Proefschrift
Open-world Continual Learning via Knowledge Transfer
This thesis investigates Open-world Continual Learning (OWCL), a learning paradigm designed for intelligent systems operating in non-stationary environments with persistent exposure to unknown data.
- Auteur
- Y. Li
- Datum
- 27 januari 2026
- Links
- Thesis in Leiden Repository
OWCL goes beyond a simple integration of continual learning and open-set recognition by explicitly addressing the joint challenges of lifelong adaptation, unknown class discovery, and knowledge preservation under evolving task distributions. The thesis first establishes a mathematical formulation of OWCL and identifies representative real-world scenarios that characterize its openness and non-stationarity.
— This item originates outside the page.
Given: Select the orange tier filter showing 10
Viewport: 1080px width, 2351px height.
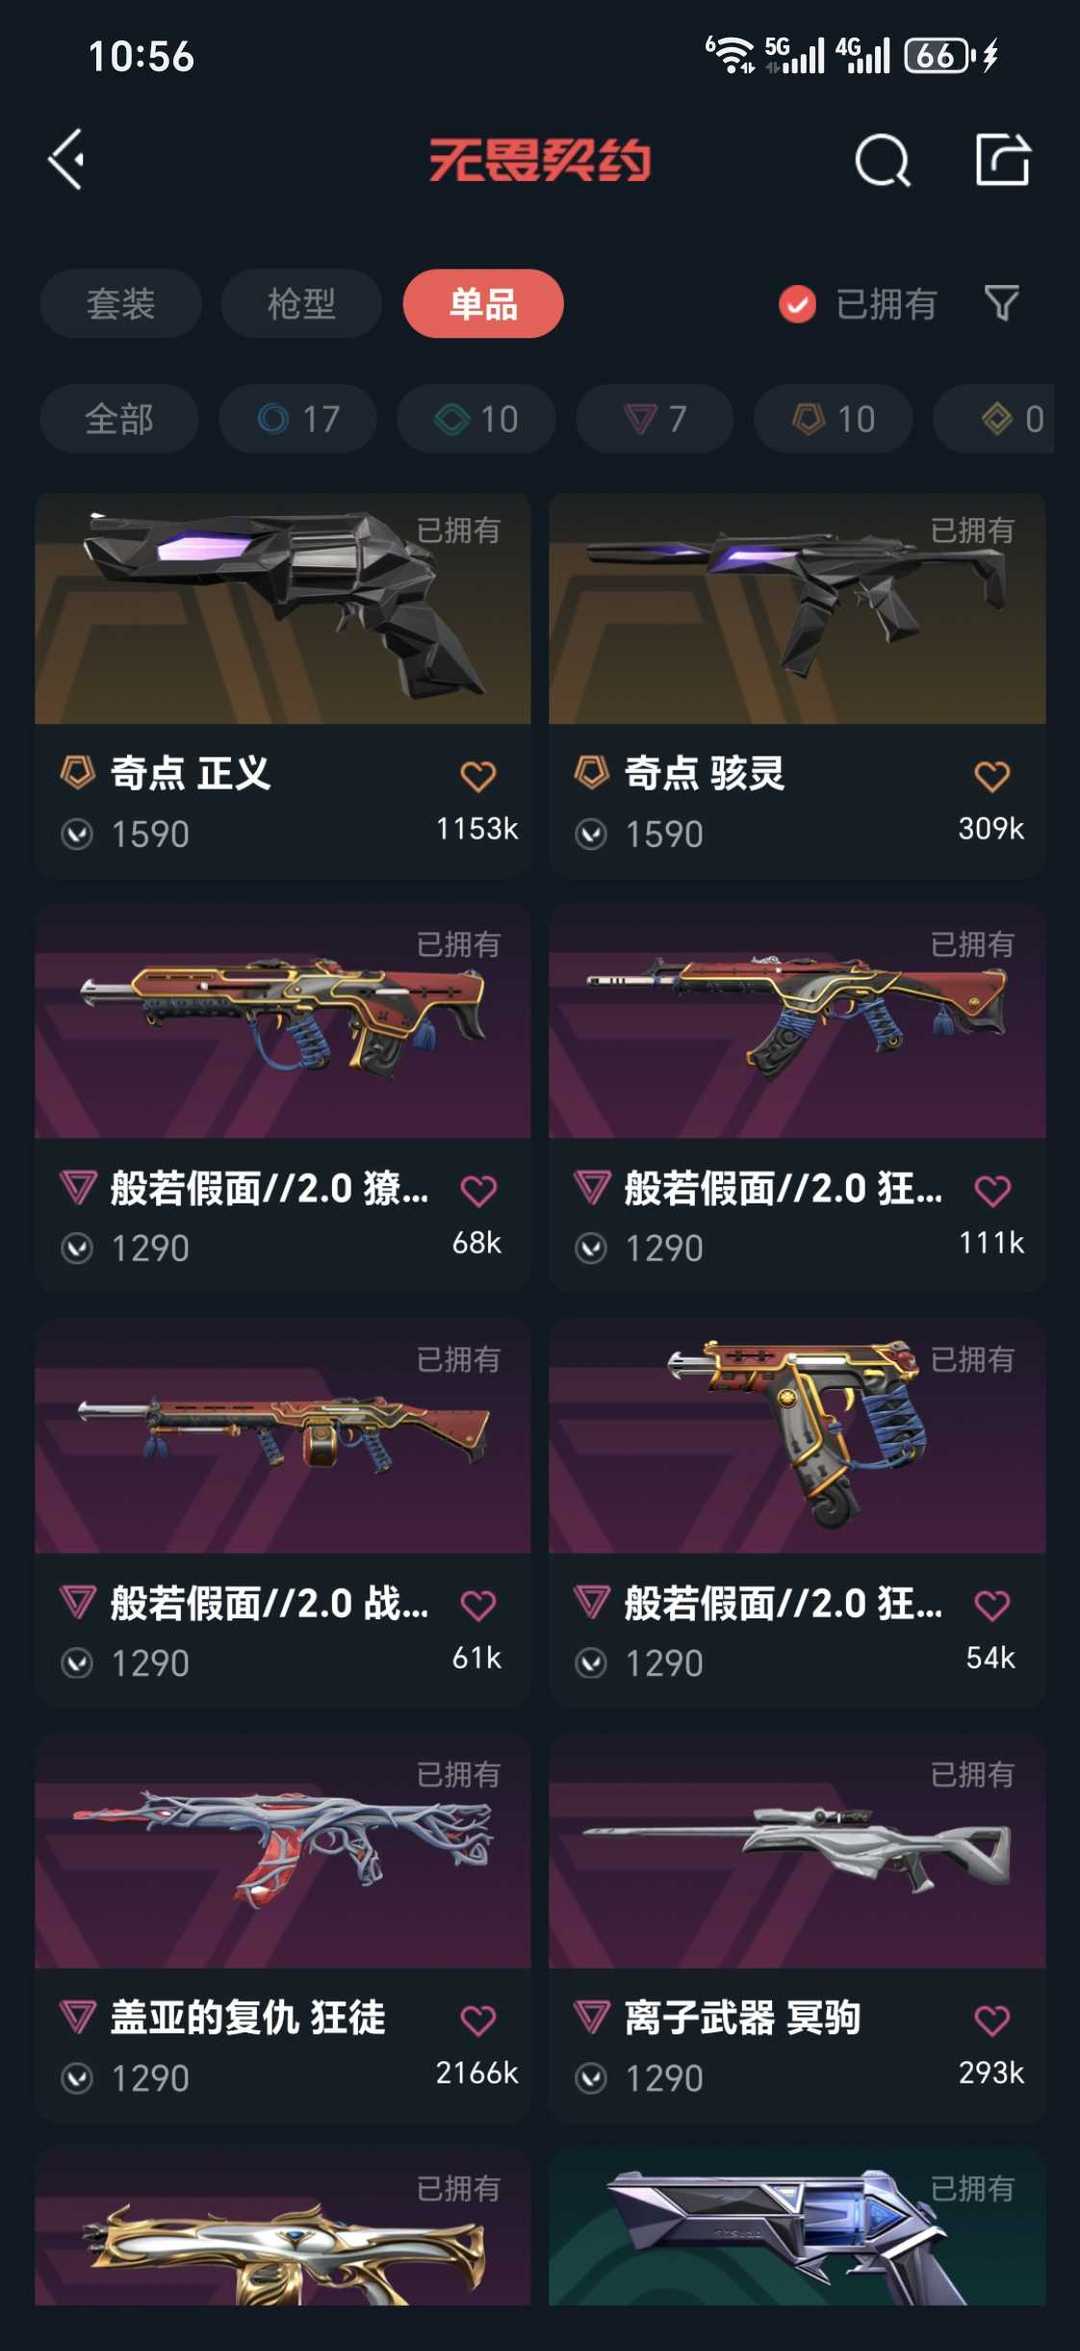Looking at the screenshot, I should pyautogui.click(x=833, y=419).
Adopting a knowledge transfer-centric perspective, the thesis proposes three novel models to address complementary aspects of OWCL. Pro-KT introduces a prompt-based mechanism for transferring task-specific and task-agnostic knowledge across tasks, enabling balanced continual adaptation. PEAK extends OWCL to a few-shot setting, jointly addressing limited supervision and ambiguous task boundaries while maintaining robust open-set detection. To unify theory and practice, the HoliTrans framework integrates open-set recognition and continual learning within a shared decision space, providing both strong empirical performance and theoretical guarantees on boundary stability and knowledge retention.Finally, the thesis validates OWCL in a real-world cross-regional fraud detection application, demonstrating its practical relevance and scalability. Overall, this work establishes OWCL as a distinct and essential paradigm for developing adaptive, robust, and lifelong artificial intelligence systems.